You don’t need to talk to me for long to know how much I like mushrooms. I grew them on the kitchen counter recently and I am always looking for more ways to get choice gourmet mushrooms on the cheap. Problem is, most of the really good mushrooms only grow in conjunction with tree roots. Good thing, though, because I just planted my micro-orchard of apple trees. Read on to see how I stacked the deck to get a chance at porcini…
Mushrooms have a symbiotic relationship with trees and plants. The plants donate a bit of their sugar and the mushrooms pay it back with minerals and nutrients that the plants can easily take up. There’s no parasite relationship here – fungi and plants grow better than plants alone. I had it in my mind to pass this advantage to my trees.

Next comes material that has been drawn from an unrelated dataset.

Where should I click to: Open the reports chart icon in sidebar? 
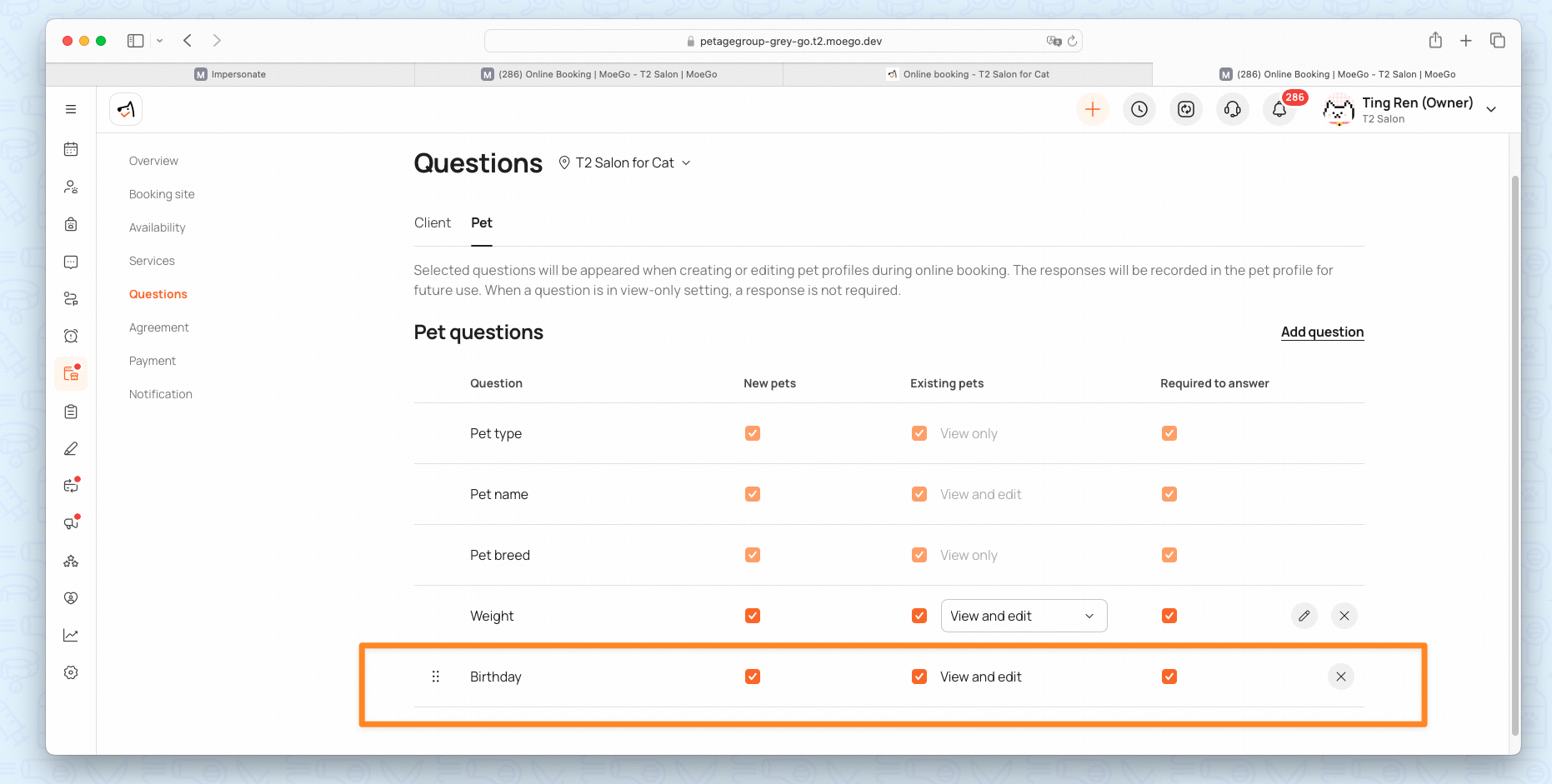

I bought dried porcini mushrooms at the store. Porcini are delicious, meaty mushrooms that grow under trees. I sorted through the bag of dried pieces for chunks of the cap. This is easy because porcini are boletes and have distinctive undersides. They lack gills, instead having a ton of little tiny tubes that they store pores in. I tossed those caps in a blender of filtered water and whirred it up.
Around they go! It took about a minute of blending to get a good mushroom slurry. As I planted my trees, I planned to pour some of the water in. The only problem – I knocked over the pitcher onto my first tree.
It got a mega-dose of mushroom spores, so I at least have a chance of them taking to one tree. Always the optimist and scientist, I figure that this will give me a good comparison to see if that tree ends up doing better – and if it ever grows mushrooms.
If you want to do this, dried mushrooms are a great and accessible way to go. Morels classically grow in apple orchards and chanterelles also love trees. Do this with the goal of helping your trees, not growing hoards of mushrooms, and you’ll be satisfied even if nothing ever comes up.